▶ _THE REQUEST_: Arrange the material from the line with "Given: Open the 수르 그랑 리제르바 bottle image" through the line with "tap(25, 37)" as a two-column CSV with the headers instruction and response. Each row should pair one text with its answer in quoted fields, with line breaks turned into spaces and the pictures left out.

▶ _RECORDS FOR THIS EXERCISE_:
────────────────────────────────────────

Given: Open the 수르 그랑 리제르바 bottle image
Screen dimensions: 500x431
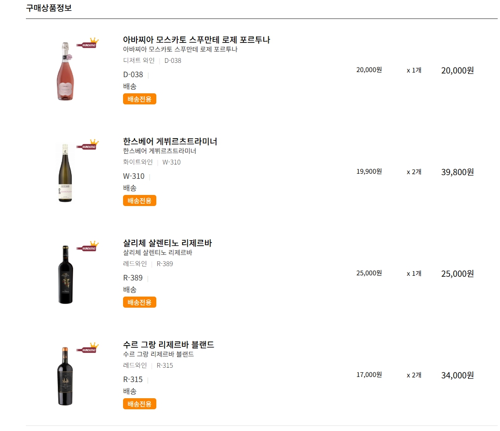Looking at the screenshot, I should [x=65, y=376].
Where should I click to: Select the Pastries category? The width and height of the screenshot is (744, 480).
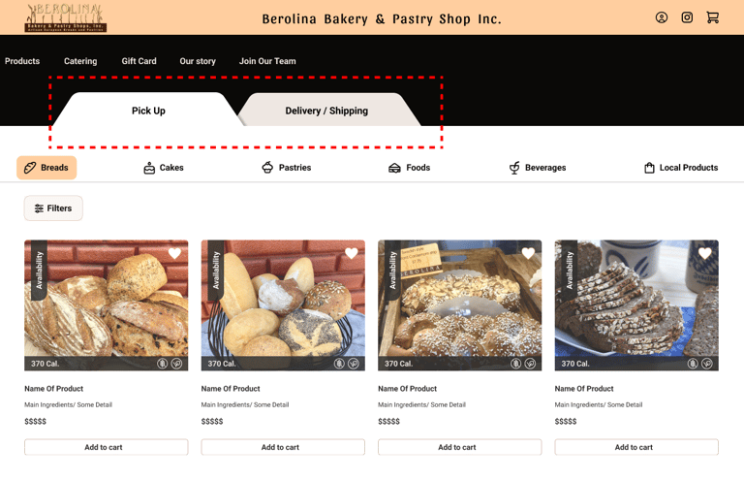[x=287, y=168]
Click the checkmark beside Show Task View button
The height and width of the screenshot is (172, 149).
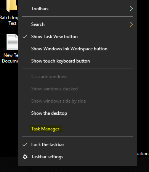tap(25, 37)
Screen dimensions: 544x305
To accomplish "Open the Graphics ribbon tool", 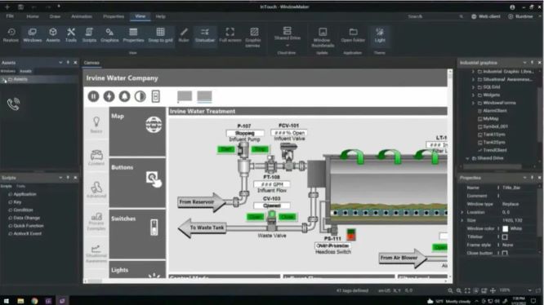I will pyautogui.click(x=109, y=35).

────────────────────────────────────────

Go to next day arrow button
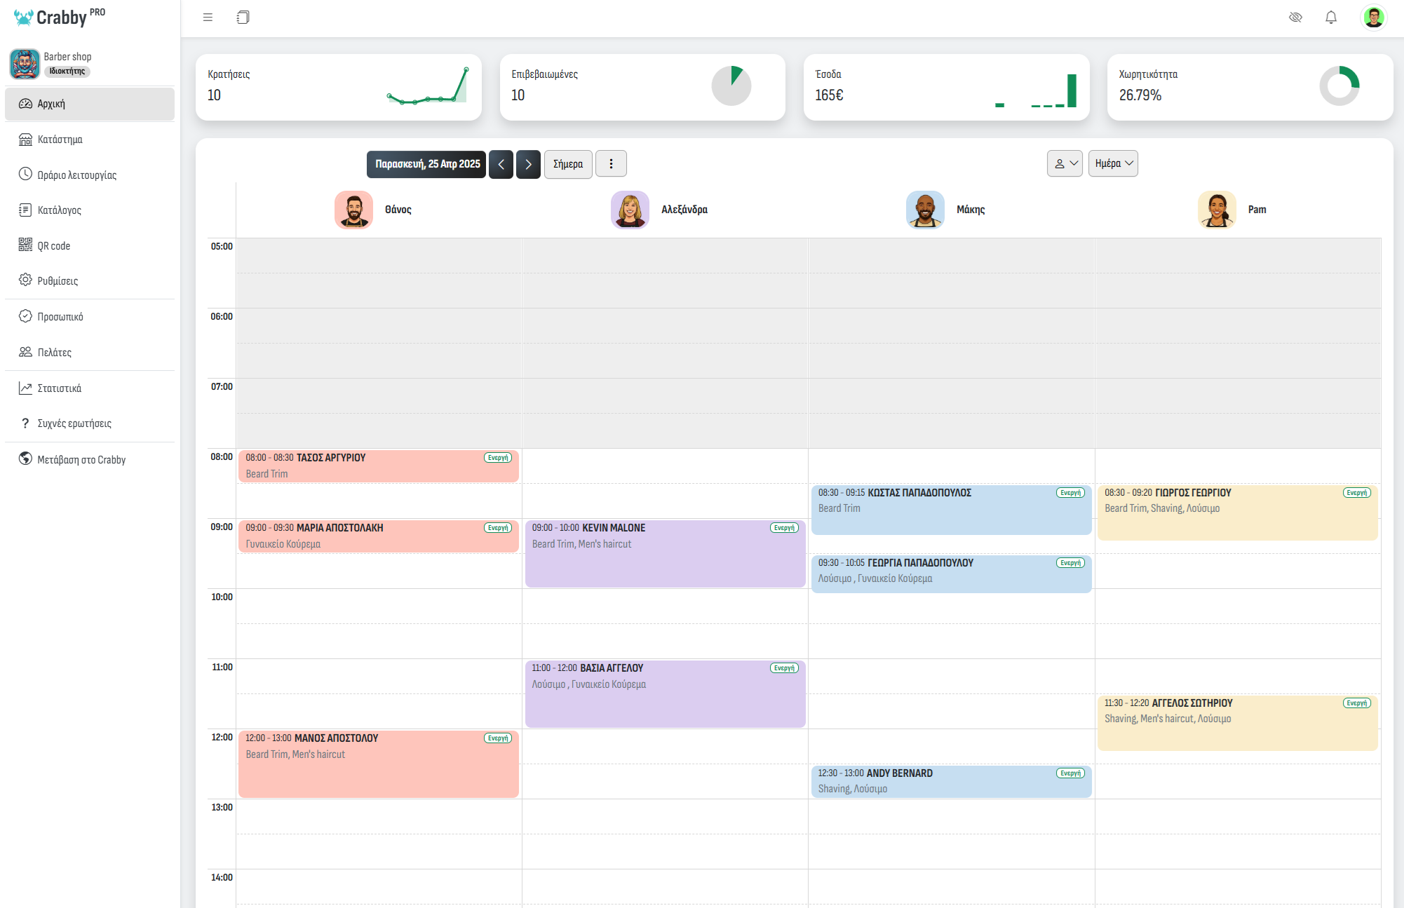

────────────────────────────────────────

▶ _TASK RESULT_:
instruction,response
"Given: Open the 수르 그랑 리제르바 bottle image Screen dimensions: 500x431","Looking at the screenshot, I should [x=65, y=376]."
"Where should I click to: Select the Pastries category? The width and height of the screenshot is (744, 480).","[x=287, y=168]"
"Click the checkmark beside Show Task View button The height and width of the screenshot is (172, 149).","tap(25, 37)"